João Fernandes Vieira tem um rebate, e pretende restaurar Pernambuco, servindo-se da mesma táctica manhosa dos inimigos. Chamam-no estes ao seu serviço e ele aceita os cargos de agente de negócios da Companhia e membro do seu conselho supremo, ficando assim conhecedor de todos os tramas e recursos. Escreve a D. João IV pedindo-lhe licença para resgatar o país da mão dos usurpadores, ao que o monarca se opôs!
Descobriram os holandeses os seus intentos, dissimularam também, querendo atraí-lo ao Recife, mas Vieira iludiu-os e pôs-se em campo, levantando o pendão da Liberdade em Pernambuco–de fazenda em fazenda, de engenho em engenho incitava a Revolução.
Lançaram bando os holandeses prometendo amnistia aos revoltosos que se apresentassem em determinado prazo. Vieira declara traídores quantos não seguissem a sua causa. O conselho de Pernambuco põe a preço a sua cabeça. Vieira põe a preço a cabeça dos membros do Conselho de Pernambuco!
Protegeu-o a boa estrela de Tabocas e Guarapes. Esta ultima batalha é comparada á de Aljubarrota, pois decidiu da independência do país.
Venceu. Cumularam-no de favores. É a lei da sorte. Foi governador de Paraiba e depois de Angola, fidalgo da Casa Real, alcaide-mor da vila de Pinhel e comendador de muitas comendas, daquelas que rendiam bom dinheiro.
Com 85 anos, a 10 de Janeiro de 1681, morreu em Olinda João Fernandes Vieira, deixando um curioso testamento.

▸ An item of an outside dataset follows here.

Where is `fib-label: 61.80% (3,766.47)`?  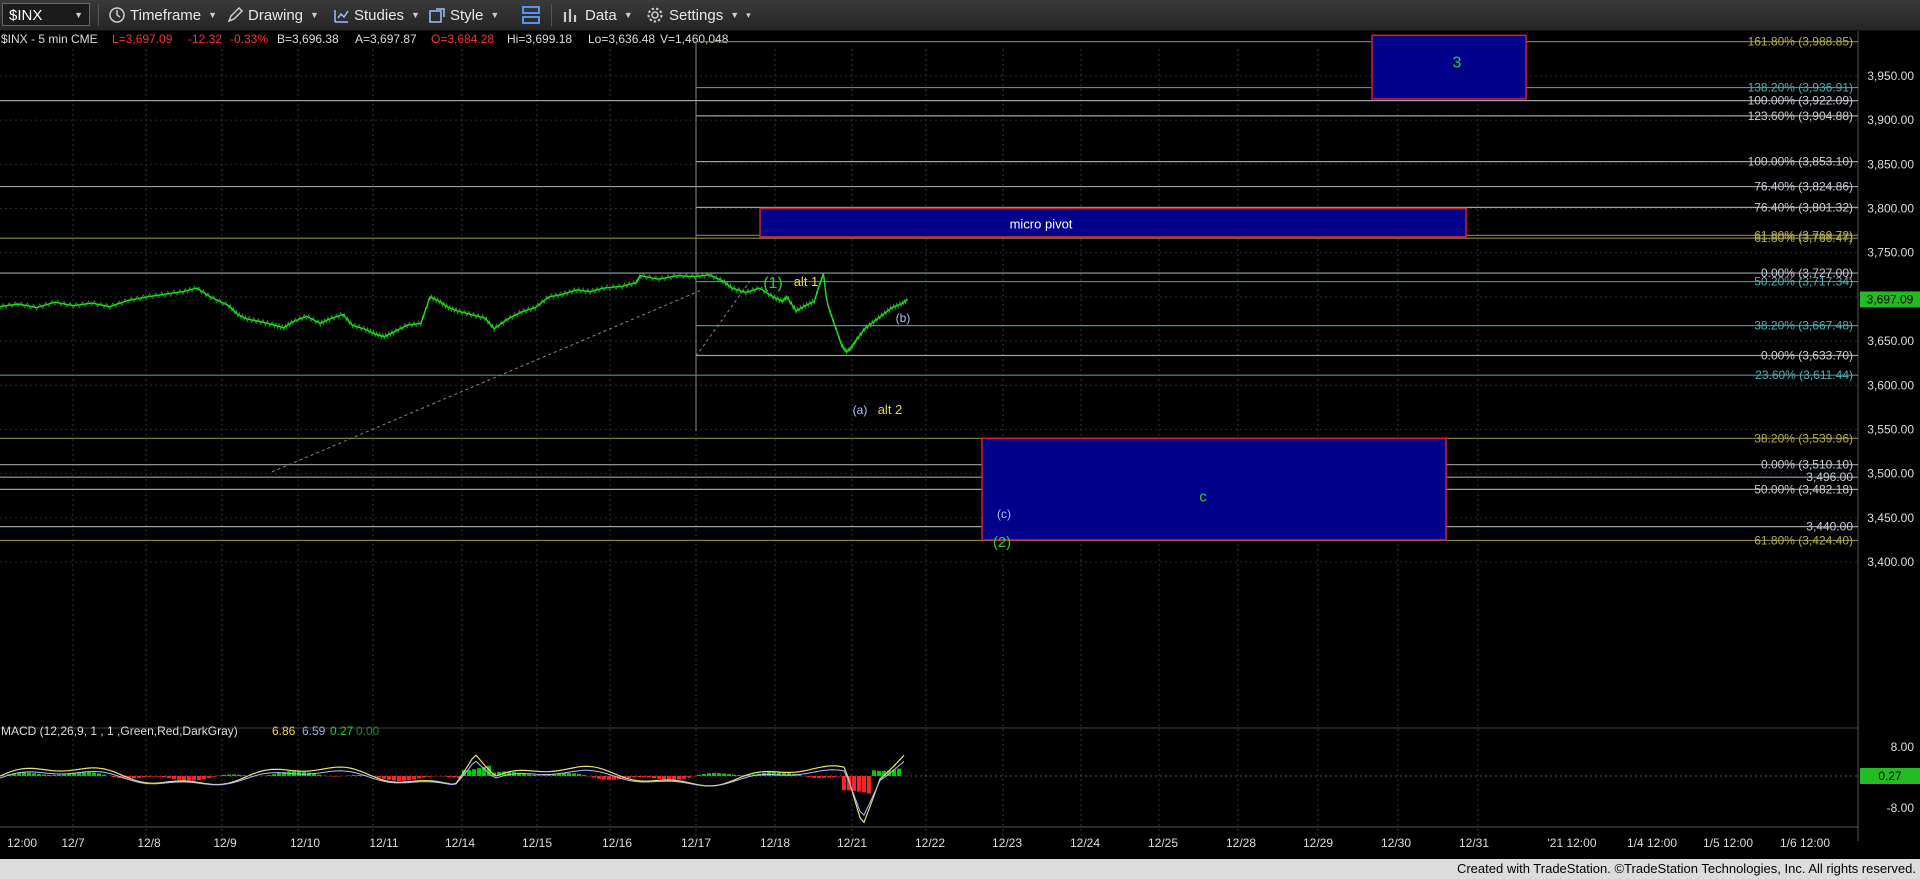 fib-label: 61.80% (3,766.47) is located at coordinates (1804, 238).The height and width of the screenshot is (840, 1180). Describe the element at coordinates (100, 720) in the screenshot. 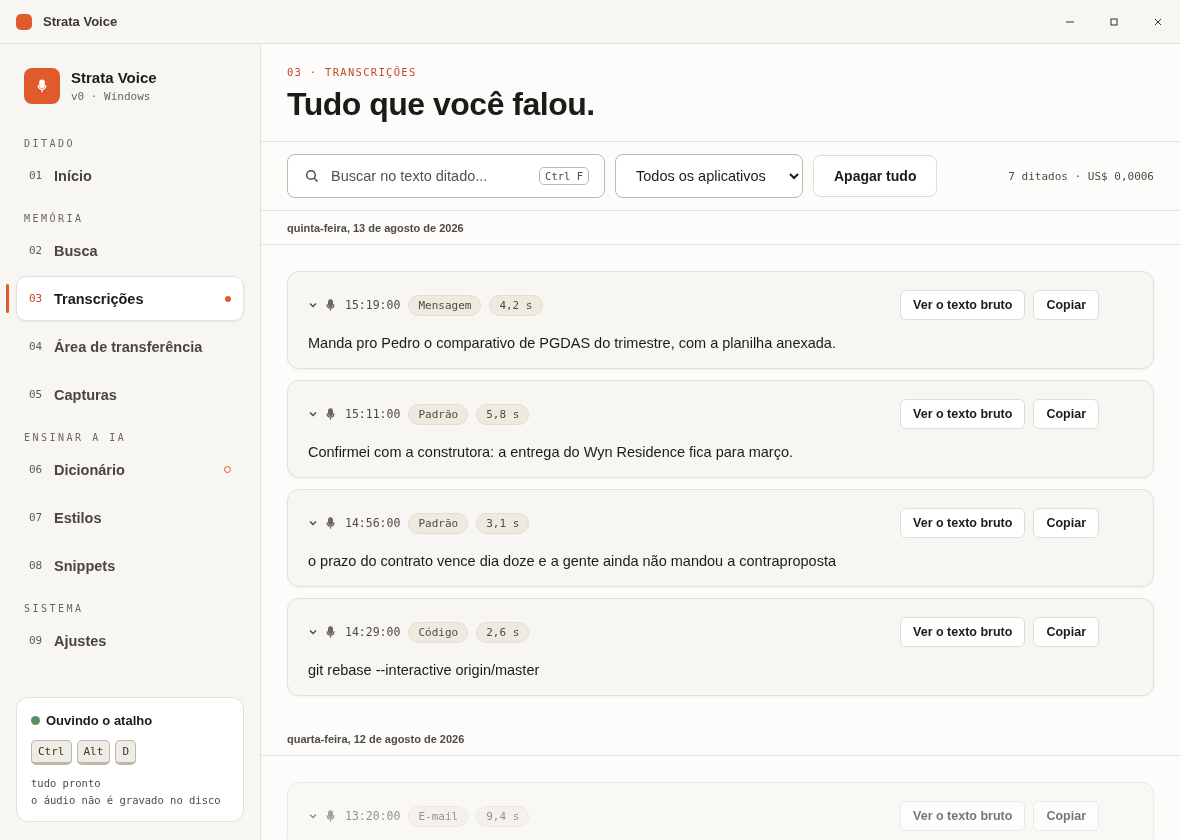

I see `status-title: Ouvindo o atalho` at that location.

Quem quiser mais amplos esclarecimentos acerca deste distinto madeirense, leia o pesado volume de Fr. Rafael de Jesus sobre o Castrioto Luzitano ou a edição francesa mais leve, de 1842, 0 Valoroso Lucideno por Mauuel Calado, a memória de Lima Felner apresentada á Academia das Sciencias em 1873, e a monografia Ascendência, naturalidade & mudança de nome de João Fernandes Vieira, pelo autor deste artigo. S.
No n.° 152 do Correio da Madeira, do mês de Setembro de 1922, foi publicado um interessante documento extraído duma copia do L.° I dos Baptizados e Casamentos da paróquia do Faial; que diz o seguinte: «Em os vinte e nove dias do mez de Junho de. . . zei nesta Igreja a Fran.° fo de Francisco dor Nellas e de Ant.ª Mendes e foram padrinhos Braz Prª e de Au=fª de Beatriz oriz e assim os padrinhos com os bautizados são fregueses desta Igreja de Na S...Uerd.de fiz este termo oje dia mez anno as--Sebastião Gonsalves=e Braz Prª». Estando este termo entre dois outros do ano de 1596, parece evidente ter ele sido feito neste ano, havendo também fortes razões para crer que o indivíduo a quem o mesmo termo se refere seja o celebre João Fernandes Vieira, cujo verdadeiro nome era Francisco de Ornelas Moniz e que teve por pais Francisco de Ornelas Moniz e Antonia Mendes. A ter Fernandes Vieira nascido a 29 de Junho de 1596, faleceu com 85 anos incompletos e não com 68, como se disse na 1ª. edição desta obra.
A copia do L.° I dos Baptizados e Casamentos da paróquia do Faial foi tirada em 1766, em virtude do mesmo livro se achar em muito mau estado, tendo esse trabalho sido mandado fazer pelo Bispo da Diocese em Junho daquele ano, segundo certificou o vigário actual da freguesia o Rev. Dr. Francisco Fulgencio de Andrade. (1921).
Por iniciativa do Dr. Abel Capitolino Baptista, ergueu-se na Avenida Manuel de Arriaga um modesto monumento á memória de João Fernandes Vieira, que se inaugurou solenemente no dia 11 de Maio de 1924 e que no ano de 1933 foi transferido para o Jardim Municipal.